**GIVEN PASSAGE:**
______
Assignment 3

Goals

The goal of this assignment is to work with lists and dictionaries in Python.

Instructions

You will be doing your work in a Jupyter notebook for this assignment. You may choose to work on this assignment on a hosted environment (e.g. tiger) or on your own local installation of Jupyter and Python. You should use Python 3.10 or higher for your work, but versions 3.9+ should work for this assignment. To use tiger, use the credentials you received. If you work remotely, make sure to download the .ipynb file to turn in. If you choose to work locally, Anaconda is the easiest way to install and manage Python. If you work locally, you may launch Jupyter Lab either from the Navigator application or via the command-line as jupyter-lab.
______
**SUPPLIED ENTRIES:**

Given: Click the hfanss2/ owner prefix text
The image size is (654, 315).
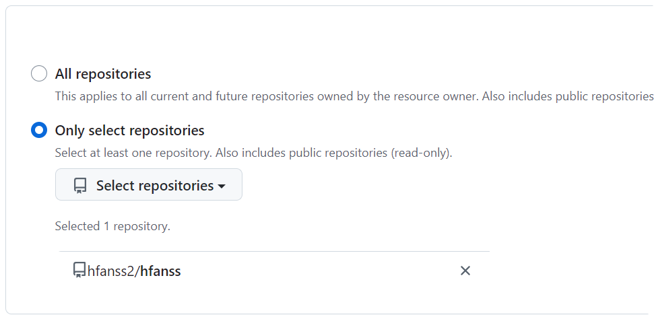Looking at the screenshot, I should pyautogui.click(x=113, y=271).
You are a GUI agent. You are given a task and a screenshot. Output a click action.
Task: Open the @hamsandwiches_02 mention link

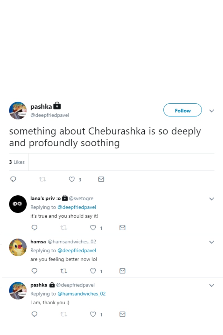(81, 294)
______
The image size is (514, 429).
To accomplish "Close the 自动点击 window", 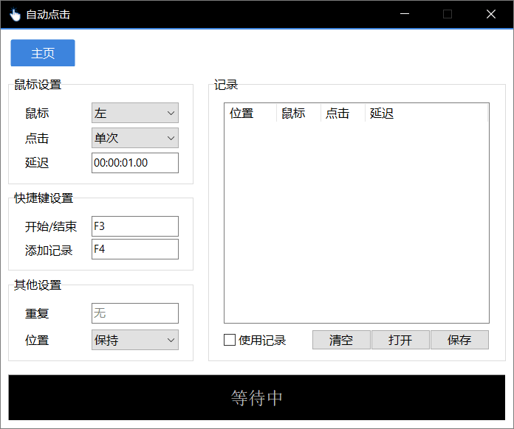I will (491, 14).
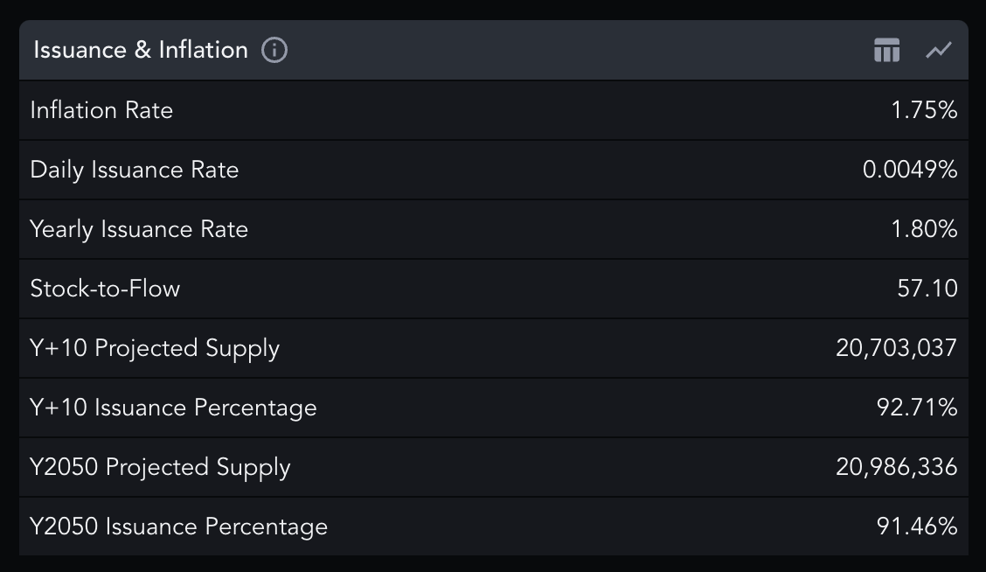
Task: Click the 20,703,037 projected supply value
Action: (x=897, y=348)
______
**WRITTEN INSTRUCTION 1:**
Can you copy word for word the part of the Python assignment that starts with the words containing "Instructions" and ends with "command-line as jupyter-lab."?
**WRITTEN INSTRUCTION 2:**
Could you go on with the Python assignment from its last sentence?
The two blocks of lines have nothing to do with this.

**FINAL RESULT 1:**
Instructions

You will be doing your work in a Jupyter notebook for this assignment. You may choose to work on this assignment on a hosted environment (e.g. tiger) or on your own local installation of Jupyter and Python. You should use Python 3.10 or higher for your work, but versions 3.9+ should work for this assignment. To use tiger, use the credentials you received. If you work remotely, make sure to download the .ipynb file to turn in. If you choose to work locally, Anaconda is the easiest way to install and manage Python. If you work locally, you may launch Jupyter Lab either from the Navigator application or via the command-line as jupyter-lab.

**FINAL RESULT 2:**
In this assignment, we will be working with data from the United States Department of Transportation’s Border Crossing Entry Data. This dataset counts all traffic coming through the ports at the Canadian and Mexican borders. Rather than using this dataset directly, I have created a subset of this data, which can be read as a list of dictionaries. That data is located here, but you do not need to download it. I have created a template notebook, a3.ipynb, that contains a cell that will download and read that data. You can right-click and save-as the a3.ipynb file, and, if working on tiger, upload that file. Once loaded, the data is a list of dictionaries where each dictionary has nine key-value pairs. Those keys and a brief description are:

Port Name: a name for the port, often associated with its location
State: the state the port is located in
Port Code: a unique numeric identifier for the port
Border: the country whose border the port is for (Canada or Mexico)
Date: the month and year the data when the data was collected, as a string
Measure: the type of conveyance/container/person being counted
Value: the value of the measure for the specified month

You will be answering queries and writing functions to help analyze this data. You may not use external libraries including statistics, collections, datetime, or pandas for this assignment.

Due Date

The assignment is due at 11:59pm on ~~Wednesday, September 28~~ Friday, September 30.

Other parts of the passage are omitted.